Pero esa es ya una mala costumbre nacional, pues los dueños de esta finca
llamada El Salvador siempre han echado mano de tan funesto recurso; lo han
hecho para salir bien librados, después de haber mandado a sus mandadores a
cometer cualquier tipo de atrocidades y producir innumerables víctimas. Hubo
antes otras amnistías en la historia nacional; perdón, demasiadas. Pero la del
20 de marzo de 1993 es la más infame, por ser violatoria de todos los
estándares internacionales de derechos humanos y propiciadora de la impunidad.
Ese pasado ominoso de barbarie se debió encarar y resolver de otra manera, con
mecanismos propios de la justicia transicional entre los cuales están los de la
restaurativa.
Hoy por hoy,
pues, El Salvador es una mesa de cuatro patas: el hambre, la sangre, la corrupción
y la impunidad. Hay que machacar eso, porque nunca mandarán a reparar o las cambiarán
quienes en esa mueble se dan “la gran comilona”. En todo caso, lo que
probablemente pueda suceder es que se rompan esos endebles soportes y se
desplome a pedazos el país, como ya ocurrió en el pasado reciente y en el otro un
poco más lejano. Y puede ser que ese posible desplome sea más estrepitoso y
violento que los de antaño.
No queda de
otra, entonces. Hay que ponerle freno a esa nefasta polarización partidista más
que política, porque ninguno de los dos “dinosaurios” enfrentados tiene un
verdadero proyecto político que ofrecer al país. Ninguno ha hecho ni quiere
hacer algo para evitar otro descalabro: dejar de impedirle al pueblo que
irrumpa en el escenario y asuma un real protagonismo.
Ese pueblo está
lleno de víctimas. Las hay a montones. Las engendraron antes de la guerra y
durante la guerra. Lo peor es que siguieron surgiendo en la posguerra y siguen
habiendo en el marco de las tres guerras actuales, tanto por la muerte lenta
como por la muerte violenta. Todas deberían despertar y hacerle la vida
imposible a ese par de monstruos que se creen, hasta hoy, intocables e inamovibles.

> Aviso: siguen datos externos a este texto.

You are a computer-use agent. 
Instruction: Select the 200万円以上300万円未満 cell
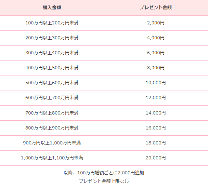coord(52,38)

Si se lograra que todas las víctimas existentes salieran a las calles y
reclamaran el respeto de sus derechos a todo nivel, seguro se juntarían más
personas en pie de lucha que en Guatemala y Honduras.
Por eso la
pregunta: ¿Agorero? Para nada. La raíz etimológica del término no es la de “ave
de mal agüero”. Viene del latín “augurium” y significa “augurio, predicción,
acto de consulta a los dioses sobre lo favorable de algo a emprender”. Hay que
augurarle, entonces, algo bueno a El Salvador: el despertar de su pueblo
victimizado. Porque nunca habrá un Estado garante de los derechos humanos,
mientras su sociedad realmente no sea demandante de su respeto. Hay que pasar,
pues, de la indignación a la acción.